Then, slowly and then briskly, her life falls apart. Tár, it turns out, has a habit of having affairs with young, smitten musicians, and one of them, named Krista Taylor, has recently killed herself. Legal attention soon follows, it comes out that Krista is far from the only musician to drift into Tár’s orbit, and Tár is “cancelled.” There’s foreshadowing early on, when Tár teaches a class and is at odds with a student who doesn’t respect Bach’s reputation as a womanizer. The student’s response to flawed artists is as valid as Tár’s — most of us choose which real-world actions are dealbreakers for us when it comes to the artists we love. One point of the movie might be that saying there are no dealbreakers can be as limited as saying, yes, there are dealbreakers, things we can’t forgive.
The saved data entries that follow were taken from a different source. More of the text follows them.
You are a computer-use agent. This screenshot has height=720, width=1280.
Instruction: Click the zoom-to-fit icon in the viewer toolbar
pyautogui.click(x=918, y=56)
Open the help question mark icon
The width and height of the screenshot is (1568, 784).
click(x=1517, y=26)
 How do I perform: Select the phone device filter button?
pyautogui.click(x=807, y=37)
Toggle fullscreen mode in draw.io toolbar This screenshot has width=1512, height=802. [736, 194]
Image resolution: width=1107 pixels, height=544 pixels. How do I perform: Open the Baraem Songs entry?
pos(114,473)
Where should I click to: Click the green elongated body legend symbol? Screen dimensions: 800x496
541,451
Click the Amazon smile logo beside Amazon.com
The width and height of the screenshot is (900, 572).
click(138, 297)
Todd Field keeps a lot of things ambiguous. Tár of course denies any wrongdoing on her part, and she could be lying or she could be on the level. Past a certain point it doesn’t matter. Her name is connected publicly with grooming and sexual predation, and it becomes poison. Most of the film, though — I’d say the first two hours — has little to do with “cancel culture” other than occasional omens. While we wait for Tár’s house of cards to riffle to the floor, we study Tár, a somewhat arrogant and fairly high-strung woman who seems like what can happen when a high-school music nerd gets some power and gets drunk on it, then accustomed to it. 

Tár has a wife, Sharon (Nina Hoss), who plays in Tár’s orchestra, and they share a small daughter, Petra. One day, Tár comes to see Petra at school and pays an intimidating visit to a girl who’s been bullying Petra. Tár assures the kid that she will “get her” if she doesn’t leave Petra alone, and nobody will believe the kid if she tries to tell anyone. This seems like a key moment, almost the sole reason Tár is even given a daughter in the film. Here we see a menacing, will-to-power side of Tár that perhaps young, trusting musicians also saw. Aside from this scene, and one other in the film’s final act, Tár doesn’t seem overtly abusive. She is smart and talented, and other smart and talented people in major cities put her on a pedestal — she’s a woman and gay and excels in a career traditionally dominated by men. Tár has taken advantage of all of that — or maybe she hasn’t. We get glimpses of evidence that, to us, seems inconclusive. It may also seem that way to the Berlin Philharmonic, but Tár has become radioactive and must be cast out regardless.

I don’t think Tár means to say much about the supposed “woke mob” thirsting to ruin the lives of artists by falsely accusing them of salacious deeds. It may have interested Todd Field as a sidebar issue he wanted to explore in the downfall of an artist, but I don’t get the sense that he’s decrying anything. The ambiguity about whether Tár is actually guilty as charged can provoke literal-minded debate, but I suspect Field has a good deal more to say about the creators we lift up and tear down, not limited to churlish-sounding Fox News editorials about woke hysteria. We’re given enough clues, both by the allusive script and by Cate Blanchett’s brittle, richly detailed performance, to deduce that Tár is probably guilty as sin; if not of driving Krista Taylor to suicide, then of other casualties left bleeding on the side of Tár’s road to glory.

That road leads far away from her humble origins as a kid named Linda Tarr. That may sound like a bridge too far in terms of a diagnosis of Tár’s disease. Ah, an artist is driven to the top by the fear of dying anonymous and obscure in her home town. In an alternate universe, is there a Linda Tarr who stayed and maybe taught piano lessons and was never given the opportunity — the rich white privilege — to follow her darkest impulses? Would that person have been happier? Is Tár truly happy? We never see her uncomplicatedly happy. The narrative is full of little hostilities Tár commits — the mini-arc having to do with Tár’s neighbor and her ailing mother shows us how unused she is to normal social exchanges. Tár doesn’t crowd our emotions; it lets us respond how we will. A note of caution, though: the price Field pays for his nonjudgmental, emotionally arid approach is a certain emotional recoil on our part. The movie is intelligent and artful. And we don’t finally give a damn about Lydia Tár or what happens to her.